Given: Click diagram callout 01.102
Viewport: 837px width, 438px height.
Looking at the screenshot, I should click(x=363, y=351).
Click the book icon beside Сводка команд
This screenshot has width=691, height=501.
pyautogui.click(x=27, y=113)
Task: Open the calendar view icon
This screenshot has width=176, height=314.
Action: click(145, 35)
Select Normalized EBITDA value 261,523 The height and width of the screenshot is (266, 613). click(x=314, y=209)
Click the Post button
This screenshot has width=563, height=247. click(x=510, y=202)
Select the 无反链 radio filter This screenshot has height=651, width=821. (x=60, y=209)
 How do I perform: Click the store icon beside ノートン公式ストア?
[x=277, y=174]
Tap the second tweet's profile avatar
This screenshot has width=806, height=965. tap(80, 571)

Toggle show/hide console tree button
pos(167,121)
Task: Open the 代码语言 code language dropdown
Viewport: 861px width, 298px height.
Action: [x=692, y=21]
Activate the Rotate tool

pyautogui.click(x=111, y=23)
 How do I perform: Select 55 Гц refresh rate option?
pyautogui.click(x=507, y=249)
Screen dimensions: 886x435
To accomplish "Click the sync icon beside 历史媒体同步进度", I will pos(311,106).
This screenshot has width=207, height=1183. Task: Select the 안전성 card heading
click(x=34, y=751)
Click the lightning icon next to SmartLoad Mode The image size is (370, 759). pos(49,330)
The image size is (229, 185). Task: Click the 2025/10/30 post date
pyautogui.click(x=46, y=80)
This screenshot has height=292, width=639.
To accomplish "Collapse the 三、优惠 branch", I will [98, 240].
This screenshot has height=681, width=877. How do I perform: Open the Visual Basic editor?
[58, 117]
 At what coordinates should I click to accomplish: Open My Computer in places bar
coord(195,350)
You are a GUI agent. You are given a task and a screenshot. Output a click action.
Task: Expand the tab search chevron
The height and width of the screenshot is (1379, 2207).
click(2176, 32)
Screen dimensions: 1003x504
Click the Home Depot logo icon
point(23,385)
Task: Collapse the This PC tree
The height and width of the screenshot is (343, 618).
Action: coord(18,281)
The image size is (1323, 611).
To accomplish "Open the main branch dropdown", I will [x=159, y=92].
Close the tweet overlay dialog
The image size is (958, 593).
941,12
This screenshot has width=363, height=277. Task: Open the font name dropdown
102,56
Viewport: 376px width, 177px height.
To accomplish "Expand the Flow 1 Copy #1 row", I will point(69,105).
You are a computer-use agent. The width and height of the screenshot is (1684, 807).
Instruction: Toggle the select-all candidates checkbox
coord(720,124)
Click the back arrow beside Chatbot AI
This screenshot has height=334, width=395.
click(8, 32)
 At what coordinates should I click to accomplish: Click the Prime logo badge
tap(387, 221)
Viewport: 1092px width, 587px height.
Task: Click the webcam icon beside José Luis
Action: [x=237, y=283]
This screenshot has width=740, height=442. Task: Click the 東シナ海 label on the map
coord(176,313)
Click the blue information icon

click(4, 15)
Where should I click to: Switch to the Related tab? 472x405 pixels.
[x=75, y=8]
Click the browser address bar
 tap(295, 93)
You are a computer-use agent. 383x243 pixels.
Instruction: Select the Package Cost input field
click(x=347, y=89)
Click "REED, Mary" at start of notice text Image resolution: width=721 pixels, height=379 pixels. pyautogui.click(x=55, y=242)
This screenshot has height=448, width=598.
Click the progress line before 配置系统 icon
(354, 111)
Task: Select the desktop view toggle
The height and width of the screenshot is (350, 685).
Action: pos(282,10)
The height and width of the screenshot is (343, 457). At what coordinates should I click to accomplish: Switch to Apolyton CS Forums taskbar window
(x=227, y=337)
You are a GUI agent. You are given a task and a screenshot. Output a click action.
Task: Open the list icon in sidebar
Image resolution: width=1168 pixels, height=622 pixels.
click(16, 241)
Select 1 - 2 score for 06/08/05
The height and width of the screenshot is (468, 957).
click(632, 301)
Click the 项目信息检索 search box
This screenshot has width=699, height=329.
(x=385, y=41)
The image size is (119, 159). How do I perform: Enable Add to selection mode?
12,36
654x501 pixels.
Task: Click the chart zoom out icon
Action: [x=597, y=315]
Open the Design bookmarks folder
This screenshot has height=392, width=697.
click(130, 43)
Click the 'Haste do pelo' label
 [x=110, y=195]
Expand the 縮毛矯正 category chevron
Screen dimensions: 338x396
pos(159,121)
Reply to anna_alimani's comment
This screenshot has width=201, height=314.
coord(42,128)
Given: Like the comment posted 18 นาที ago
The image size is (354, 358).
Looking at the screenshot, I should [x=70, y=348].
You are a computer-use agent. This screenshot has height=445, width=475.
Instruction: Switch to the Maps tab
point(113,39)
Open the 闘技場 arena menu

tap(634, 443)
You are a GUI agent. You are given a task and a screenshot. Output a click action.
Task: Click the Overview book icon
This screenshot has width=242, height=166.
────────────────
> Task to carry out
Transcribe the material above in full, keeping each word unchanged.

> Answer space
Given: Click diagram callout 01.102
Viewport: 837px width, 438px height.
Looking at the screenshot, I should click(x=363, y=351).
Click the book icon beside Сводка команд
This screenshot has width=691, height=501.
pyautogui.click(x=27, y=113)
Task: Open the calendar view icon
This screenshot has width=176, height=314.
Action: click(145, 35)
Select Normalized EBITDA value 261,523 The height and width of the screenshot is (266, 613). click(x=314, y=209)
Click the Post button
This screenshot has width=563, height=247. click(x=510, y=202)
Select the 无反链 radio filter This screenshot has height=651, width=821. (x=60, y=209)
 How do I perform: Click the store icon beside ノートン公式ストア?
[x=277, y=174]
Tap the second tweet's profile avatar
This screenshot has width=806, height=965. tap(80, 571)

Toggle show/hide console tree button
pos(167,121)
Task: Open the 代码语言 code language dropdown
Viewport: 861px width, 298px height.
Action: [x=692, y=21]
Activate the Rotate tool

pyautogui.click(x=111, y=23)
 How do I perform: Select 55 Гц refresh rate option?
pyautogui.click(x=507, y=249)
Screen dimensions: 886x435
To accomplish "Click the sync icon beside 历史媒体同步进度", I will pos(311,106).
This screenshot has width=207, height=1183. Task: Select the 안전성 card heading
click(x=34, y=751)
Click the lightning icon next to SmartLoad Mode The image size is (370, 759). pos(49,330)
The image size is (229, 185). Task: Click the 2025/10/30 post date
pyautogui.click(x=46, y=80)
This screenshot has height=292, width=639.
To accomplish "Collapse the 三、优惠 branch", I will [98, 240].
This screenshot has height=681, width=877. How do I perform: Open the Visual Basic editor?
[58, 117]
 At what coordinates should I click to accomplish: Open My Computer in places bar
coord(195,350)
You are a GUI agent. You are given a task and a screenshot. Output a click action.
Task: Expand the tab search chevron
The height and width of the screenshot is (1379, 2207).
click(2176, 32)
Screen dimensions: 1003x504
Click the Home Depot logo icon
point(23,385)
Task: Collapse the This PC tree
The height and width of the screenshot is (343, 618).
Action: coord(18,281)
The image size is (1323, 611).
To accomplish "Open the main branch dropdown", I will [x=159, y=92].
Close the tweet overlay dialog
The image size is (958, 593).
941,12
This screenshot has width=363, height=277. Task: Open the font name dropdown
102,56
Viewport: 376px width, 177px height.
To accomplish "Expand the Flow 1 Copy #1 row", I will point(69,105).
You are a computer-use agent. The width and height of the screenshot is (1684, 807).
Instruction: Toggle the select-all candidates checkbox
coord(720,124)
Click the back arrow beside Chatbot AI
This screenshot has height=334, width=395.
click(8, 32)
 At what coordinates should I click to accomplish: Click the Prime logo badge
tap(387, 221)
Viewport: 1092px width, 587px height.
Task: Click the webcam icon beside José Luis
Action: [x=237, y=283]
This screenshot has width=740, height=442. Task: Click the 東シナ海 label on the map
coord(176,313)
Click the blue information icon

click(4, 15)
Where should I click to: Switch to the Related tab? 472x405 pixels.
[x=75, y=8]
Click the browser address bar
 tap(295, 93)
You are a computer-use agent. 383x243 pixels.
Instruction: Select the Package Cost input field
click(x=347, y=89)
Click "REED, Mary" at start of notice text Image resolution: width=721 pixels, height=379 pixels. pyautogui.click(x=55, y=242)
This screenshot has height=448, width=598.
Click the progress line before 配置系统 icon
(354, 111)
Task: Select the desktop view toggle
The height and width of the screenshot is (350, 685).
Action: pos(282,10)
The height and width of the screenshot is (343, 457). At what coordinates should I click to accomplish: Switch to Apolyton CS Forums taskbar window
(x=227, y=337)
You are a GUI agent. You are given a task and a screenshot. Output a click action.
Task: Open the list icon in sidebar
Image resolution: width=1168 pixels, height=622 pixels.
click(16, 241)
Select 1 - 2 score for 06/08/05
The height and width of the screenshot is (468, 957).
click(632, 301)
Click the 项目信息检索 search box
This screenshot has width=699, height=329.
(x=385, y=41)
The image size is (119, 159). How do I perform: Enable Add to selection mode?
12,36
654x501 pixels.
Task: Click the chart zoom out icon
Action: [x=597, y=315]
Open the Design bookmarks folder
This screenshot has height=392, width=697.
click(130, 43)
Click the 'Haste do pelo' label
 [x=110, y=195]
Expand the 縮毛矯正 category chevron
Screen dimensions: 338x396
pos(159,121)
Reply to anna_alimani's comment
This screenshot has width=201, height=314.
coord(42,128)
Given: Like the comment posted 18 นาที ago
The image size is (354, 358).
Looking at the screenshot, I should [x=70, y=348].
You are a computer-use agent. This screenshot has height=445, width=475.
Instruction: Switch to the Maps tab
point(113,39)
Open the 闘技場 arena menu

tap(634, 443)
You are a GUI agent. You are given a task and a screenshot. Output a click action.
Task: Click the Overview book icon
This screenshot has width=242, height=166.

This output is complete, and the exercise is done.